We recommend rapid intermittent bolus correction as shown in Fig. 1 [1,5,7]. First, patients should be classified into two groups based on severity of hyponatremia: moderately severe (nausea, headache, drowsiness, general weakness, and malaise) and severe (vomiting, stupor, seizure, and coma [Glasgow coma scale, ≤ 8]) symptomatic hyponatremia. Second, in cases of moderately severe symptoms, one shot of 2 mL/kg 3% saline intravenous infusion should be administered for 20 minutes. In cases of severe symptoms, two shots of 2 mL/kg 3% saline infusion should be administered for 40 minutes. Third, an additional injection of 2 mL/kg 3% saline infusion should be repeatedly administered for 20 minutes every 6 hours until the initial sNa level increase by 5-9/10-17 mmol/L within 24/48 hours or until symptom relief. This weight-based approach, different from the American and European guidelines (fixed 100-150-mL infusion volumes of 3% hypertonic saline) [1,5], may effectively increase sNa concentration and help prevent overcorrection because Koreans have a smaller physique than Westerners.
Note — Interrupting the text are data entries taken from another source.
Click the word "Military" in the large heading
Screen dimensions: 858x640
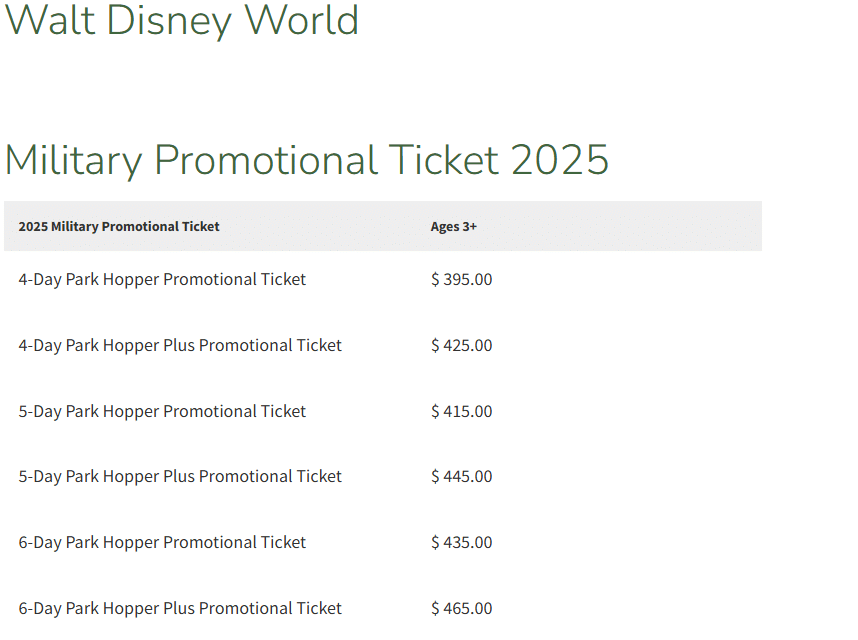(73, 160)
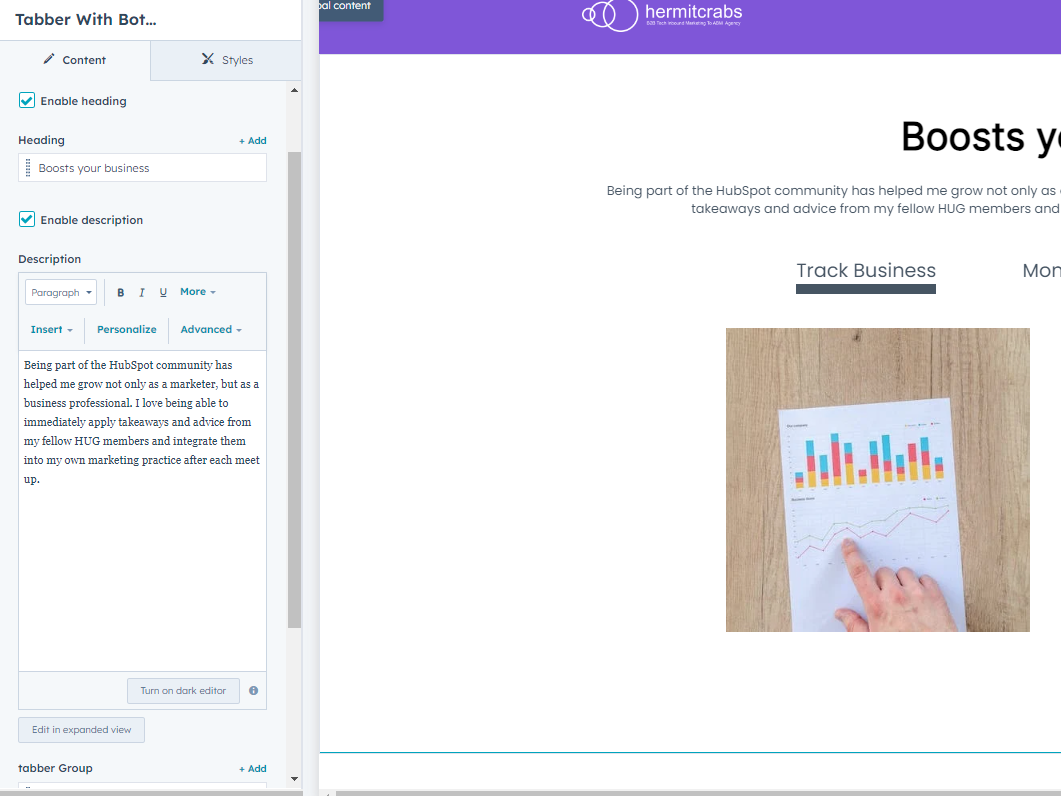Screen dimensions: 1061x796
Task: Turn on dark editor
Action: (x=183, y=691)
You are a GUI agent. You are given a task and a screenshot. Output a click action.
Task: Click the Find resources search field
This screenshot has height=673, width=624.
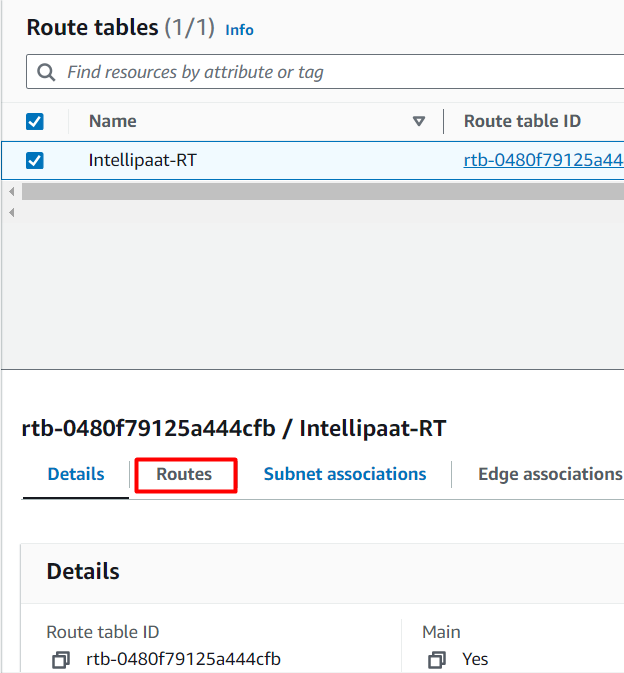(x=330, y=72)
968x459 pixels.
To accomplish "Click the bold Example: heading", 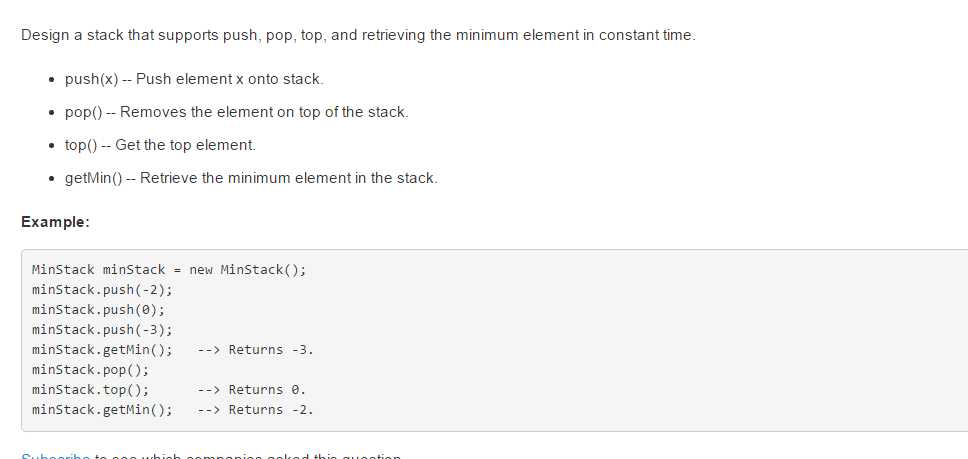I will click(x=56, y=222).

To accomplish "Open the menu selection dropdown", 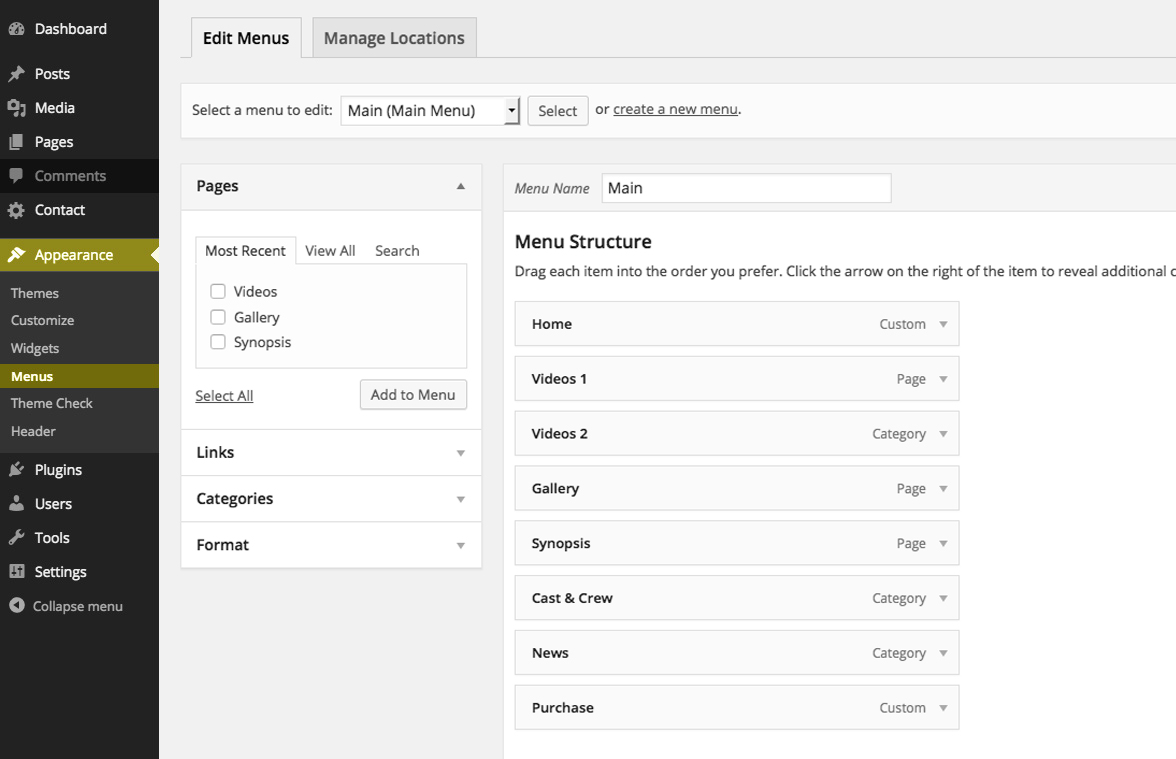I will click(430, 111).
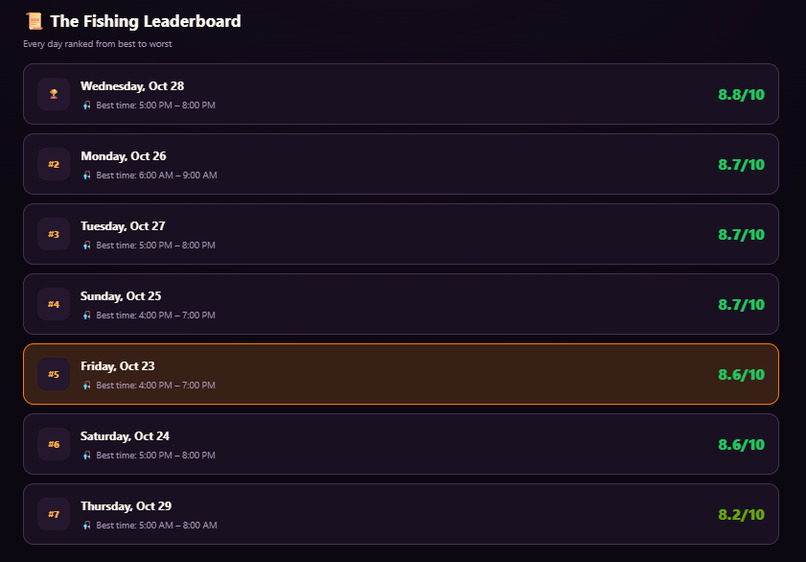Screen dimensions: 806x562
Task: Click the Saturday, Oct 24 title
Action: [x=125, y=436]
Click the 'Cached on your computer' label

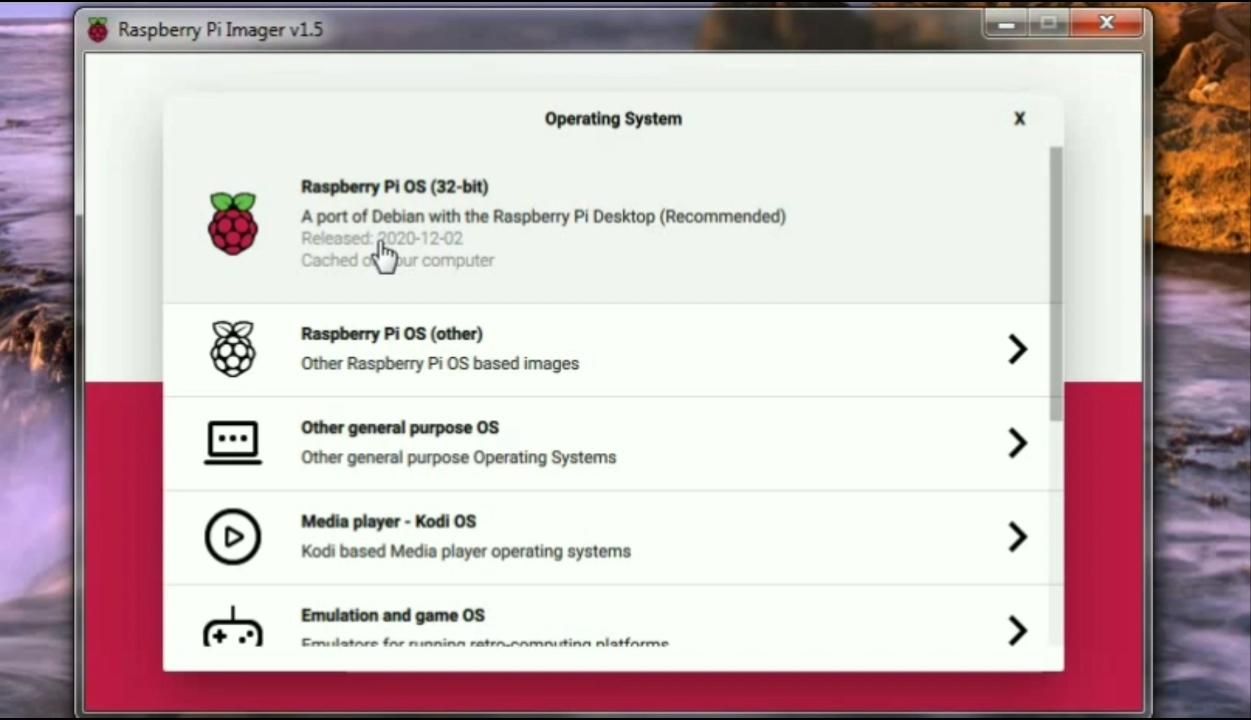[397, 260]
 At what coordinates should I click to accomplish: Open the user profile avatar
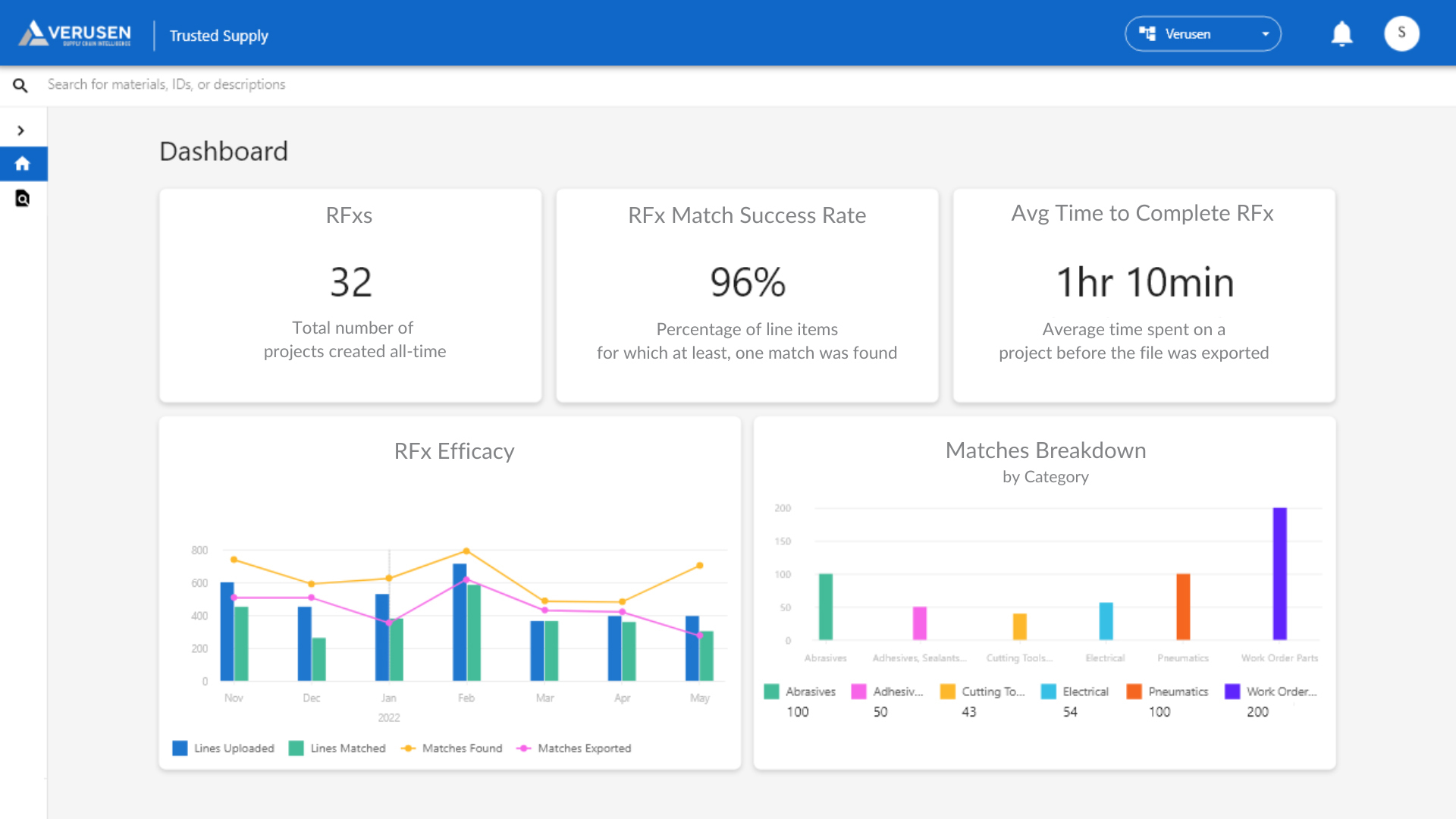(1401, 33)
Based on the reported experience in the SALSA trial, bolus treatment could be the standard treatment for symptomatic hyponatremia. Moreover, we encourage experts in the field of electrolytes to perform another randomized controlled trial to achieve more high-quality evidence [8].

Figure 1. Rapid intermittent bolus correction with hypertonic saline. Reused from the article of Baek et al [7] with original copyright holder’s permission. bwt, body weight; sNa, serum sodium.

The authors have no conflicts of interest to declare.